(Collected data)
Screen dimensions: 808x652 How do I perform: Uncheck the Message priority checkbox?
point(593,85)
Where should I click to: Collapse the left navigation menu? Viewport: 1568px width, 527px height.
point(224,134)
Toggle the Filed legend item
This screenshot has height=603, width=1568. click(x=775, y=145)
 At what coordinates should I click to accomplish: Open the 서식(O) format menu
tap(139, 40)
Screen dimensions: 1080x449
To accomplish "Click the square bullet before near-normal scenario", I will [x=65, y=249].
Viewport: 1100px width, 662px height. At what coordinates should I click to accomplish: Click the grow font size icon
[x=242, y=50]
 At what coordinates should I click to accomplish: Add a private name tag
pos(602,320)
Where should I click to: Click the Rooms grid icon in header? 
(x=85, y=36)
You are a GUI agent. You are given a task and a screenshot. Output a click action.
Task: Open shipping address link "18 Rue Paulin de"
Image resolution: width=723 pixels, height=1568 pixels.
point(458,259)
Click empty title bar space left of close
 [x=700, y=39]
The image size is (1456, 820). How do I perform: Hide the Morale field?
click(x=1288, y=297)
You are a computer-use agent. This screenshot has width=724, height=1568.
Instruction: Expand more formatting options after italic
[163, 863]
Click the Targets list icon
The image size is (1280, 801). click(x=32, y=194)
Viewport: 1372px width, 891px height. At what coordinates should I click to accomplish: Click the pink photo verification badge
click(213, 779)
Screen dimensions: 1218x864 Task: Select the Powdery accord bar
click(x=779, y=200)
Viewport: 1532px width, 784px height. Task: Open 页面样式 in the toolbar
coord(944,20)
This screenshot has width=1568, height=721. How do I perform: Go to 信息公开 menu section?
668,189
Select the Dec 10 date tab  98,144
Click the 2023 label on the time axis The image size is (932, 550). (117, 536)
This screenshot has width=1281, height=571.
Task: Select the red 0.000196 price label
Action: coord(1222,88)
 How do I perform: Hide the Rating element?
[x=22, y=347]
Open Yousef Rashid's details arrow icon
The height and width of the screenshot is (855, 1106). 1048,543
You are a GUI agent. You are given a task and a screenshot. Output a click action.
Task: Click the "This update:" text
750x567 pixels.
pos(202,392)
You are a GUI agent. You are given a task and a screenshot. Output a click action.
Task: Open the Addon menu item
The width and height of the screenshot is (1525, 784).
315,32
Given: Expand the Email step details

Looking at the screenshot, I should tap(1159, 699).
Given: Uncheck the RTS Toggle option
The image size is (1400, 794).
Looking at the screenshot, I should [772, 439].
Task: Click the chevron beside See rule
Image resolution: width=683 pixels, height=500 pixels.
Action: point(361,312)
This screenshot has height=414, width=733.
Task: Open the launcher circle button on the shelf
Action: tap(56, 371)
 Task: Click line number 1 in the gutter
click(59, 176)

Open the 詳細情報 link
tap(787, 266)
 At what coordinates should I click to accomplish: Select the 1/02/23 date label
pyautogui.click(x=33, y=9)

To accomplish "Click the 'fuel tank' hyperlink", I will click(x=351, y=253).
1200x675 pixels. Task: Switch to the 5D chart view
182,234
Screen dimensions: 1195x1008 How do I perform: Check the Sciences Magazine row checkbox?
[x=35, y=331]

[ACTION ITEM]
A faithful retyping of every entry above is the task.

[RESPONSE]
Screen dimensions: 808x652 How do I perform: Uncheck the Message priority checkbox?
point(593,85)
Where should I click to: Collapse the left navigation menu? Viewport: 1568px width, 527px height.
point(224,134)
Toggle the Filed legend item
This screenshot has height=603, width=1568. click(x=775, y=145)
 At what coordinates should I click to accomplish: Open the 서식(O) format menu
tap(139, 40)
Screen dimensions: 1080x449
To accomplish "Click the square bullet before near-normal scenario", I will [x=65, y=249].
Viewport: 1100px width, 662px height. At what coordinates should I click to accomplish: Click the grow font size icon
[x=242, y=50]
 At what coordinates should I click to accomplish: Add a private name tag
pos(602,320)
Where should I click to: Click the Rooms grid icon in header? 
(x=85, y=36)
You are a GUI agent. You are given a task and a screenshot. Output a click action.
Task: Open shipping address link "18 Rue Paulin de"
Image resolution: width=723 pixels, height=1568 pixels.
point(458,259)
Click empty title bar space left of close
 [x=700, y=39]
The image size is (1456, 820). How do I perform: Hide the Morale field?
click(x=1288, y=297)
You are a computer-use agent. This screenshot has width=724, height=1568.
Instruction: Expand more formatting options after italic
[163, 863]
Click the Targets list icon
The image size is (1280, 801). click(x=32, y=194)
Viewport: 1372px width, 891px height. At what coordinates should I click to accomplish: Click the pink photo verification badge
click(213, 779)
Screen dimensions: 1218x864 Task: Select the Powdery accord bar
click(x=779, y=200)
Viewport: 1532px width, 784px height. Task: Open 页面样式 in the toolbar
coord(944,20)
This screenshot has width=1568, height=721. How do I perform: Go to 信息公开 menu section?
668,189
Select the Dec 10 date tab  98,144
Click the 2023 label on the time axis The image size is (932, 550). (117, 536)
This screenshot has width=1281, height=571.
Task: Select the red 0.000196 price label
Action: coord(1222,88)
 How do I perform: Hide the Rating element?
[x=22, y=347]
Open Yousef Rashid's details arrow icon
The height and width of the screenshot is (855, 1106). 1048,543
You are a GUI agent. You are given a task and a screenshot. Output a click action.
Task: Click the "This update:" text
750x567 pixels.
pos(202,392)
You are a GUI agent. You are given a task and a screenshot. Output a click action.
Task: Open the Addon menu item
The width and height of the screenshot is (1525, 784).
315,32
Given: Expand the Email step details

Looking at the screenshot, I should tap(1159, 699).
Given: Uncheck the RTS Toggle option
The image size is (1400, 794).
Looking at the screenshot, I should [772, 439].
Task: Click the chevron beside See rule
Image resolution: width=683 pixels, height=500 pixels.
Action: point(361,312)
This screenshot has height=414, width=733.
Task: Open the launcher circle button on the shelf
Action: tap(56, 371)
 Task: Click line number 1 in the gutter
click(59, 176)

Open the 詳細情報 link
tap(787, 266)
 At what coordinates should I click to accomplish: Select the 1/02/23 date label
pyautogui.click(x=33, y=9)

To accomplish "Click the 'fuel tank' hyperlink", I will click(x=351, y=253).
1200x675 pixels. Task: Switch to the 5D chart view
182,234
Screen dimensions: 1195x1008 How do I perform: Check the Sciences Magazine row checkbox?
[x=35, y=331]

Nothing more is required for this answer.